Text excerpt:
A) A schematic of the hierarchical modeling strategy to infer a plabeled for each feature (i.e., feature-specific plabeled). Strategy is designed to strongly regularize feature-specific plabeled estimates to reduce estimate variance. See Design and Implementation for details. B) Analyses of simulated data. Left: distribution of simulated feature-specific plabeled. Middle: assessment of feature-specific plabeled estimate accuracy. Right: Assessment of fraction labeled (θ) estimate accuracy. In Middle and Right plots, the red, dotted line represents perfect estimation. Points are colored by simulated read count. C) Estimated gene-specific plabeled (Y-axis) as a function of the estimated fraction labeled (on a logit-scale; X-axis) from analysis of TimeLapse-seq data from K562 cells (Ietswaart et al., 2024) [12]. Left: points colored by density. Right: points colored by whether the gene is on the mitochondrial chromosome (chrMT).

Dataset records:
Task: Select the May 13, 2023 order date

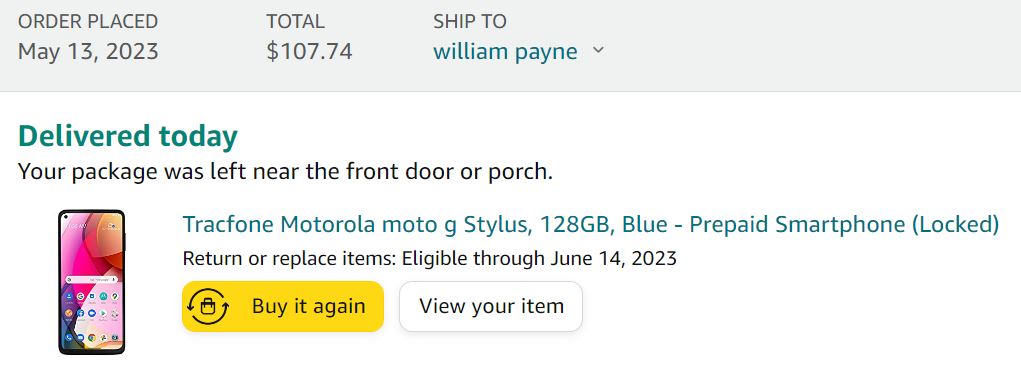Action: 88,51
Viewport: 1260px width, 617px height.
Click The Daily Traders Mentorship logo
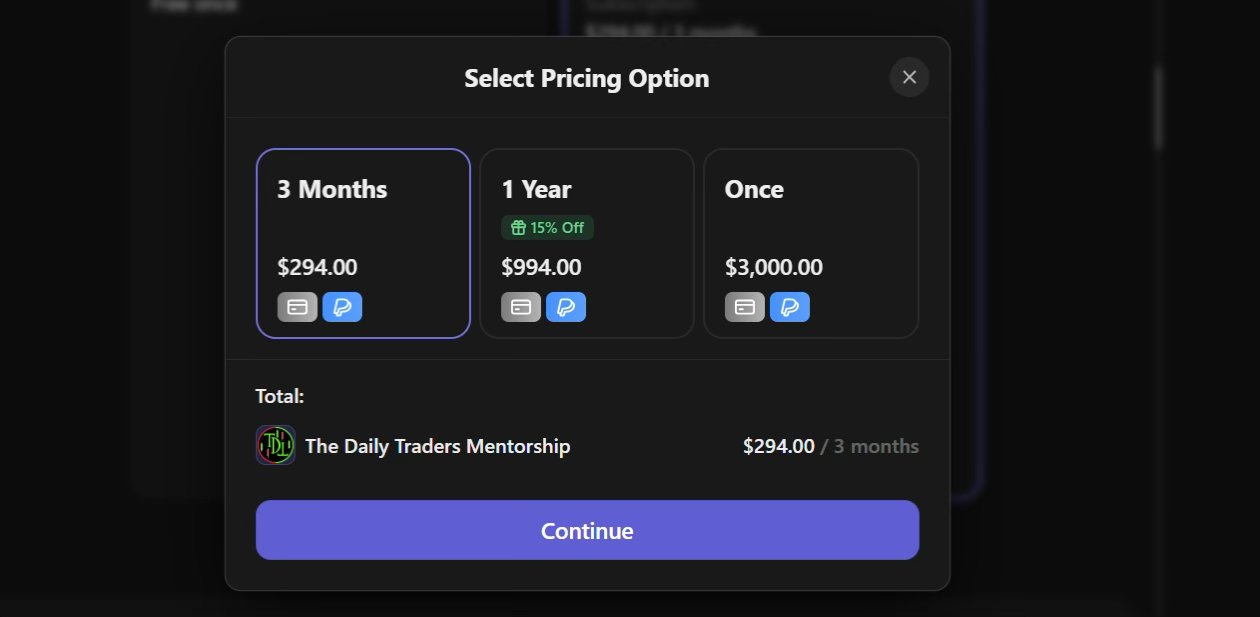click(275, 446)
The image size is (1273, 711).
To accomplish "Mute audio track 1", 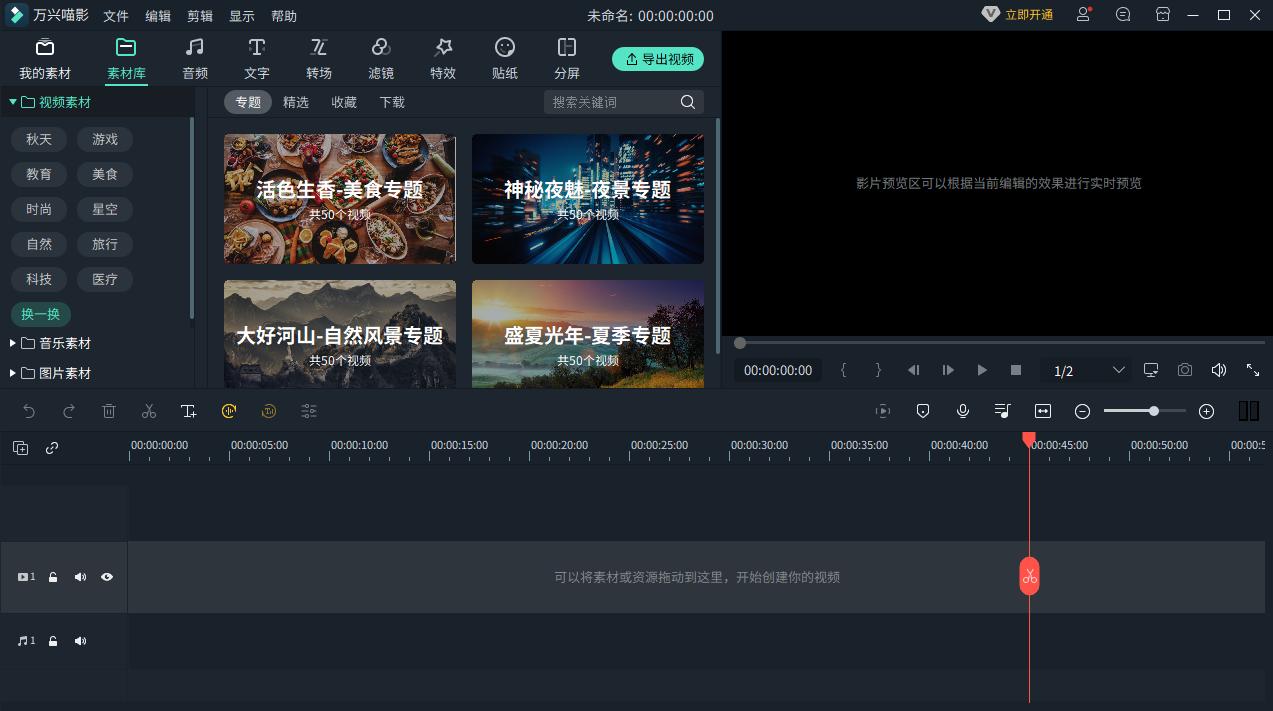I will pyautogui.click(x=80, y=640).
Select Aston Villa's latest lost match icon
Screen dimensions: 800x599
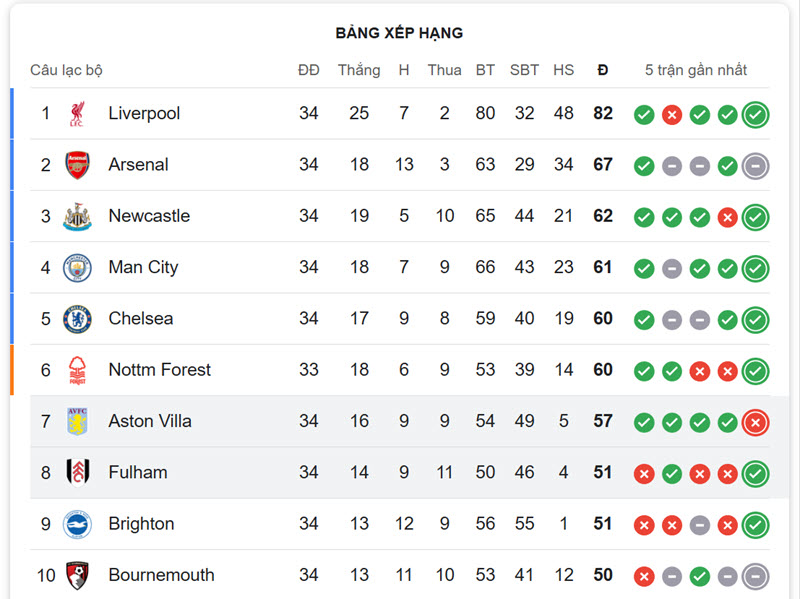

Tasks to complete:
**A.** Answer these from the figure caption, one per line:
(i) In the Middle and Right plots of panel B, what does the red, dotted line represent?
(ii) From which cells did the TimeLapse-seq data in panel C come?
(iii) In the Right plot of panel C, what determines the color of the points?
**B.** Turn the figure caption paragraph beginning "A) A schematic of the hierarchical modeling strategy" into a short list with one item per panel, keeping its main facts.
**C.** Write the next part of the figure caption, beginning right after its final sentence.

Answer list:
**A.**
(i) Perfect estimation.
(ii) K562 cells.
(iii) Whether the gene is on the mitochondrial chromosome (chrMT).

**B.**
- A: Schematic of a hierarchical modeling strategy that infers a plabeled for each feature. It strongly regularizes these feature-specific estimates to reduce their variance. Details are in Design and Implementation.
- B: Simulated data. The Left plot shows the distribution of simulated feature-specific plabeled. The Middle and Right plots assess how accurately feature-specific plabeled and the fraction labeled (θ) are estimated. A red, dotted line marks perfect estimation, and points are colored by simulated read count.
- C: Estimated gene-specific plabeled plotted against the estimated fraction labeled on a logit scale, using TimeLapse-seq data from K562 cells (Ietswaart et al., 2024) [12]. Points are colored by density on the Left and by whether the gene is on chrMT on the Right.

**C.**
Fig 5
Fig 5. EZbakR generalizes kinetic modeling of NR-seq data.
A) Model assumed when performing standard analysis of mature mRNA synthesis and degradation. M = mature mRNA. B) Analysis of simulated data for model of pre-mRNA maturation. P = premature mRNA; M = mature mRNA. Scatter plots show comparison of true simulated parameter values to those estimated by EZbakR, for all three kinetic parameters in the model. Red dotted line represents perfect estimation. C) Analysis of simulated data for a model of nuclear-to-cytoplasmic trafficking of RNA. N = nuclear RNA; C = cytoplasmic RNA. Red dotted line represents perfect estimation. D) Left: Nuclear degradation rate constant accuracy scatterplot from C, colored by the model’s uncertainty in the rate constant estimate. Right: comparison of the true nuclear degradation and export rate constants, colored by the model’s uncertainty in the nuclear degradation rate constant. Red dotted line represents equal nuclear degradation and export kinetics. Estimating kNdeg is expected to get harder the further points are from this line, for reasons discussed in S1 Text.
Fig 6
Fig 6. EZbakR improves and generalizes performing comparative analyses with NR-seq.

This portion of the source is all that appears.